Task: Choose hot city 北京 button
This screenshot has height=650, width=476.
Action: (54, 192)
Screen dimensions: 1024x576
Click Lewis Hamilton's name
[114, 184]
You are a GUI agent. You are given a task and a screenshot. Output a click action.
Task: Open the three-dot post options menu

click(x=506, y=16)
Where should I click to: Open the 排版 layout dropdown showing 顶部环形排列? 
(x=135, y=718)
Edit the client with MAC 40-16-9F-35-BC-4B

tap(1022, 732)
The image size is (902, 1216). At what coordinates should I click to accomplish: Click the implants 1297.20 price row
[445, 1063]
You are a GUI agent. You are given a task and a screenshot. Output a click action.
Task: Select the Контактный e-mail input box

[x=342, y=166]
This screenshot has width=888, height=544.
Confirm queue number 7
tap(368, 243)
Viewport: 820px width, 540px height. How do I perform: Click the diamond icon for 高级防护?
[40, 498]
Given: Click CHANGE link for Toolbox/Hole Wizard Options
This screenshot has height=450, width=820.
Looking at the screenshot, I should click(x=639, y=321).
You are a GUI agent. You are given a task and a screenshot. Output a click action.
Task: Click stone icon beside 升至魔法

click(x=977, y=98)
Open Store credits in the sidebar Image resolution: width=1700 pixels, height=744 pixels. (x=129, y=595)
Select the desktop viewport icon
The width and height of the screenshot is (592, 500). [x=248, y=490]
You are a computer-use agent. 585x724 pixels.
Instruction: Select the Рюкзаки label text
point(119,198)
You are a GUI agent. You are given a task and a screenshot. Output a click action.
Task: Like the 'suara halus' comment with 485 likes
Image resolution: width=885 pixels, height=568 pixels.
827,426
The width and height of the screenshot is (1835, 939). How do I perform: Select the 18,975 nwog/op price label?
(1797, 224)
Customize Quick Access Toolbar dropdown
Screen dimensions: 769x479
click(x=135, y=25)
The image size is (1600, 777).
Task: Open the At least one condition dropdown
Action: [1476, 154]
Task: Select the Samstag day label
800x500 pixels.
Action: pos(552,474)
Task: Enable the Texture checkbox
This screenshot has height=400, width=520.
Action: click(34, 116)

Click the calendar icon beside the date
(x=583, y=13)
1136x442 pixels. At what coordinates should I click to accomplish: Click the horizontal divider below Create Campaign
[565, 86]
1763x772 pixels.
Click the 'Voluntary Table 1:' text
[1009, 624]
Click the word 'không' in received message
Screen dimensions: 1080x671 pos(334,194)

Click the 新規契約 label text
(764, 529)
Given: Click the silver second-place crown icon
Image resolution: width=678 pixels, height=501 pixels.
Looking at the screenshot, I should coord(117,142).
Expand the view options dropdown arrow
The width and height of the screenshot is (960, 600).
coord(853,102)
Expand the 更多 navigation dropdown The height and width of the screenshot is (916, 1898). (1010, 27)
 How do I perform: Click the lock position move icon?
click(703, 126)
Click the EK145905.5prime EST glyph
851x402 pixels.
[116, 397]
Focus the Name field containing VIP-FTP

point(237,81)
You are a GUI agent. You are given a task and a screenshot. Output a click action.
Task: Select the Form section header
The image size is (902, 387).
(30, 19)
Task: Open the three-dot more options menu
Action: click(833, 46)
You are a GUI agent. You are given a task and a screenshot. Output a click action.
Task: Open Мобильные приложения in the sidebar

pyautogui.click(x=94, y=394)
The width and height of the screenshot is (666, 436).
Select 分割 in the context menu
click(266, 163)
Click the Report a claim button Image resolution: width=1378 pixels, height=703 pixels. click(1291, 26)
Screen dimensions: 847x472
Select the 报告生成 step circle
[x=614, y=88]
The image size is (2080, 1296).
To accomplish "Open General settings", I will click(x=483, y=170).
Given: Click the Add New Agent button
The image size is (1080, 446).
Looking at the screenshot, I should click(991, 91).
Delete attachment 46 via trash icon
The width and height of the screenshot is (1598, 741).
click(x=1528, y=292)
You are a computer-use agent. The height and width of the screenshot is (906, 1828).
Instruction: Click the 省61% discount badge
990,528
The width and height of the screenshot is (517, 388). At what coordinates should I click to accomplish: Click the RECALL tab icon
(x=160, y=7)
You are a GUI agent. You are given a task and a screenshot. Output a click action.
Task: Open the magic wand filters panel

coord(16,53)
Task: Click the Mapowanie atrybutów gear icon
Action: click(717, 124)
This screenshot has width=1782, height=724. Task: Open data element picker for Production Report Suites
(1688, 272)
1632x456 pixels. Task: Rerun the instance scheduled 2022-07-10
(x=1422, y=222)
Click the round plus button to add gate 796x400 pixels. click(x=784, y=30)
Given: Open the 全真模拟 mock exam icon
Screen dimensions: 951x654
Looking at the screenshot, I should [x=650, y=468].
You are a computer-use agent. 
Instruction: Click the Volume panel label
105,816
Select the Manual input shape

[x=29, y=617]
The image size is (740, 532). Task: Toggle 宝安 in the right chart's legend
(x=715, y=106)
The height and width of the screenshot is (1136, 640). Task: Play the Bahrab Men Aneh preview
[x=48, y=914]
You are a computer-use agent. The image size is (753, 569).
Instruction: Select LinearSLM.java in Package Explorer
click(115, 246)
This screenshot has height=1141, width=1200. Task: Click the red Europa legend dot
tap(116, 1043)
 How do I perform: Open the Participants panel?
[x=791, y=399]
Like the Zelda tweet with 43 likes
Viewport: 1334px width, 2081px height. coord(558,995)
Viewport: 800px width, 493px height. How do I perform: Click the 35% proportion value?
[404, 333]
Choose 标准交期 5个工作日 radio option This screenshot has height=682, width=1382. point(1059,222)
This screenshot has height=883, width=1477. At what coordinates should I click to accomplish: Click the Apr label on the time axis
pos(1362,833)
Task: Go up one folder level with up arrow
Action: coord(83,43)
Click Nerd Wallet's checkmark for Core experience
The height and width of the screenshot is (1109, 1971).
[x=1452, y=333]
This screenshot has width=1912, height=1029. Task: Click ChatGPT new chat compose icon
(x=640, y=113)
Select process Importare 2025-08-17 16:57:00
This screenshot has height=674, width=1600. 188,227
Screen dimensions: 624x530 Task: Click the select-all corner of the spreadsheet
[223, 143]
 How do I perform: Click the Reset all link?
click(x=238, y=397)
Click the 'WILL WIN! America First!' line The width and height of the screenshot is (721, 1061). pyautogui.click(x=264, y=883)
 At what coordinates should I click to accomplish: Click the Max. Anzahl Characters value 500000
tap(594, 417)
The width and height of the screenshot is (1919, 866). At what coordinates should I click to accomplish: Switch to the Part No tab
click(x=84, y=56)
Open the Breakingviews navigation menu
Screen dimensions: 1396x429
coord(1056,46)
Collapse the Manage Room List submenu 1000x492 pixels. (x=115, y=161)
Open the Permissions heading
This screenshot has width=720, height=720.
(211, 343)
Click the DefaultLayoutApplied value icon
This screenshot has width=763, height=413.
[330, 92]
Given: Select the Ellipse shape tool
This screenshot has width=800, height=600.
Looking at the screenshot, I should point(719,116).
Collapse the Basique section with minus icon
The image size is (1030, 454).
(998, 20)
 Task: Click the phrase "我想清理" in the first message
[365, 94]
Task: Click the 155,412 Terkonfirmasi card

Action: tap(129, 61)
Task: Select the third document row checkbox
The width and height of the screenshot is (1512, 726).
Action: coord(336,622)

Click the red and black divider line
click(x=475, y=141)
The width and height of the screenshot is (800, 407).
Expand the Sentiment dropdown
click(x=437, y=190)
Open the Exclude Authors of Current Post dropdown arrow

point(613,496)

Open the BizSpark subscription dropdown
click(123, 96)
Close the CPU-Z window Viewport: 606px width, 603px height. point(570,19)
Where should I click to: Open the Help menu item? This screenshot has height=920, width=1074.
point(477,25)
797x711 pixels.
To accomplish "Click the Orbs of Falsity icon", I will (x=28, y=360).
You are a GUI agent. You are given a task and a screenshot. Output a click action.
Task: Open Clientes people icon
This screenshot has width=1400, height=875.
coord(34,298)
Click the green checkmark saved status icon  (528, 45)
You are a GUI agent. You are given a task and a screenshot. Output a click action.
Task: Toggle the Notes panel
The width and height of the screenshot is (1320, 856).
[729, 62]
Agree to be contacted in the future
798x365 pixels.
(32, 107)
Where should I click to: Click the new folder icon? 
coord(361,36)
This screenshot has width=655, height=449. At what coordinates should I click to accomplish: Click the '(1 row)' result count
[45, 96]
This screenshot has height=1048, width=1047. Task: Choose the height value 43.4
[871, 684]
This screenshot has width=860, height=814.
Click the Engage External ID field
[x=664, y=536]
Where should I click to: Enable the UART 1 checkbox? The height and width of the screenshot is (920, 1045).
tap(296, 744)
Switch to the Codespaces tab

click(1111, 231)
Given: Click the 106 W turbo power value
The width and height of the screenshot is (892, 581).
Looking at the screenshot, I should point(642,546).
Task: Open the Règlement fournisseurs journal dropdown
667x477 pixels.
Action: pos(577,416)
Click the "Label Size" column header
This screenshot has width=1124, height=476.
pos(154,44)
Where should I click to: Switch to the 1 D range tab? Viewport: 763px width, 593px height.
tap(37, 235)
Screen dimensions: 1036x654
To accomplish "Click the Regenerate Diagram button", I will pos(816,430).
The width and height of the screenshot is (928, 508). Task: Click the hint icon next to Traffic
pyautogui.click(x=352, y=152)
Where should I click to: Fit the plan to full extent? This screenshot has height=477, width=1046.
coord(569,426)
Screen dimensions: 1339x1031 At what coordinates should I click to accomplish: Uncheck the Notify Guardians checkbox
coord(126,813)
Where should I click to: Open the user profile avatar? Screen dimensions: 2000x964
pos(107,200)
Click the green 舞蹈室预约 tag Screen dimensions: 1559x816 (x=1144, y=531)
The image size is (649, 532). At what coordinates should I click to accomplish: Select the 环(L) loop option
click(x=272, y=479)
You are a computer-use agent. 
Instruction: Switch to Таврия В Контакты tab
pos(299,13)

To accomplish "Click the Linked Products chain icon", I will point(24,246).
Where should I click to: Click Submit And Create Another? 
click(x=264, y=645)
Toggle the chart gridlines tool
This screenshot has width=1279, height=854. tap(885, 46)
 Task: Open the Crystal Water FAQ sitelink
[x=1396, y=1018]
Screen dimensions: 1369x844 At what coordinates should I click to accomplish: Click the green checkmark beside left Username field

> _WHAT THE TASK REQUIRES_
Across the data, find each line that has "section" in it and copy that line.

> _TASK RESULT_
Task: Select the Form section header
Collapse the Basique section with minus icon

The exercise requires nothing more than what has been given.